Freedman’s next question was for Leonsis and about one of the Washington Wizards’ star players in Bradley Beal. Engelbert made sure to mention that Beal is another of the NBA’s biggest WNBA supporters.
Leonsis believes not being voted to this year’s All-Star Game in Chicago has been a motivating factor for him. He also made sure to mention John Wall (another WNBA advocate), who is sitting out this season with an injury and was confident that he would be healthy for next year meaning the Wizards would enter the 2020-21 season with both Wall and Beal at full strength.
He also spoke about how Alexander Ovechkin (Capitals) is climbing up the all-time goal ranks in the NHL and how he’s another centerpiece to Monumental Sports as are Elena Delle Donne, Meesseman, Beal and Wall. Leonsis also made sure to mention that with the Mystics and Capitals winning championships in their respective leagues that the Wizards are on the clock.
Now the girls trash talk to the men, and say, ‘Hey, get with the program.’
–Ted Leonsis, Washington Mystics owner (National Press Club)
After talking about how an individual from Leonsis’ childhood said he was destined to work at a grocery store, Freedman asked Engelbert and Leonsis to mention what the WNBA championship trophy means to them.
To me, it’s the trophy that’s won by the greatest female athletes in the world.
–Cathy Engelbert, WNBA commissioner (National Press Club)
Washington D.C. does not agree on anything. And when you win a championship, everyone, it’s not red state blue state, it’s – we’re all Mystics fans, we’re all Caps fans.
–Ted Leonsis, Washington Mystics owner (National Press Club)
And the other thing for me to be honest it meant was Mike Thibault’s the winningest coach in WNBA history, but hadn’t won a championship. And so, it was a great relief to have a historic figure now to have his resume complete, although Mike is motivated enough, Sheila is motivated enough – it’s like well, you don’t want to rest with one – now you have all the pressure on … how do you repeat.
–Ted Leonsis, Washington Mystics owner (National Press Club)
The final question she was asked pertained to 2020 being the 100th anniversary of women obtaining suffrage in the United States.
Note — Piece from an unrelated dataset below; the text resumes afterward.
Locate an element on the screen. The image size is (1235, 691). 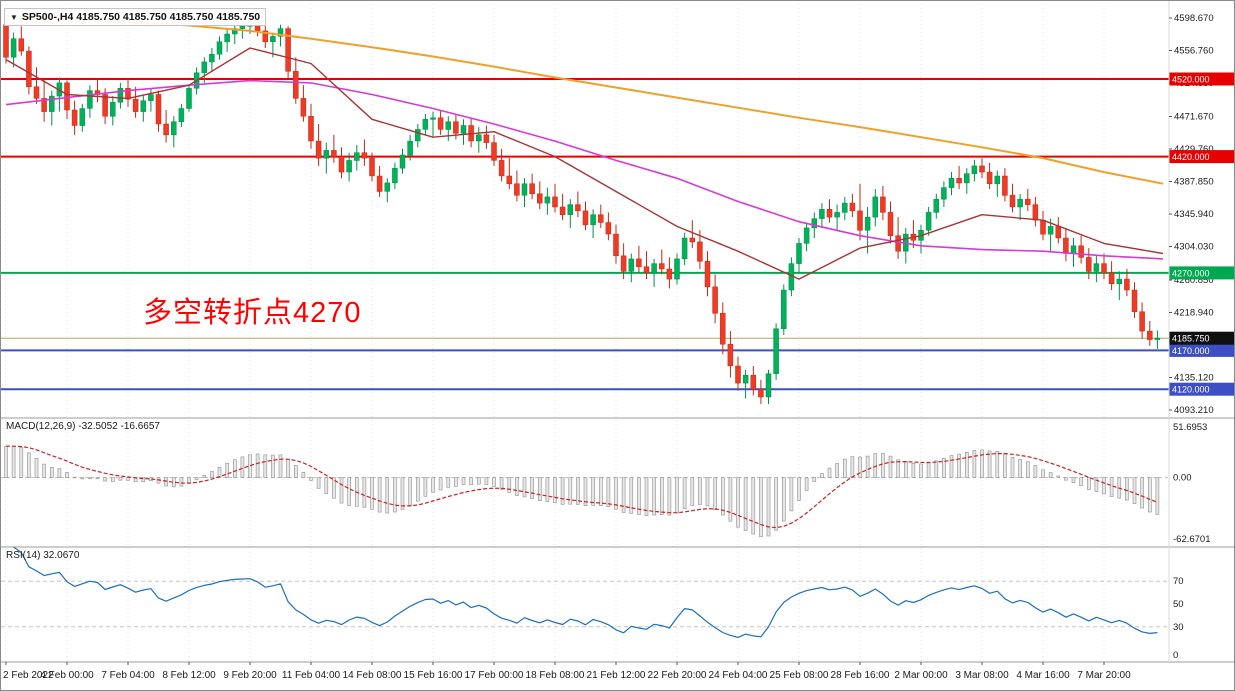
time-axis-label: 4 Feb 00:00 is located at coordinates (67, 676).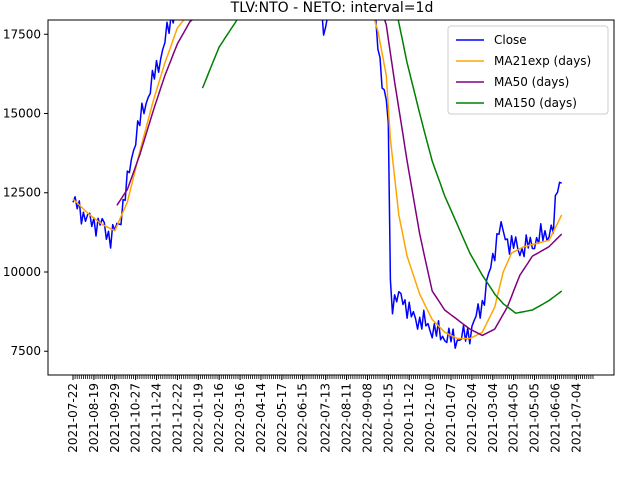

Engelbert made sure to bring up that African-American women did not obtain this right until much later in history. Another event Engelbert brought up that is coming soon – the 50th anniversary of Title IX which she says will be acknowledged in 2022-23.
I’m a huge beneficiary of Title IX. I probably wouldn’t have played basketball and lacrosse in college had it not been for Title IX. And so I think that, again, set the foundation for these women in the WNBA to succeed and this league, quite frankly, to ,really, and the owners to step up and, you know, as our foundation support a league for the long term, particularly with our long-term agreement now.
–Cathy Engelbert, WNBA commissioner (National Press Club)
Leonsis closed by holding up one of the cookies made for the event which featured the WNBA logo. Freedman then presented both Engelbert and Leonsis with National Press Club coffee mugs.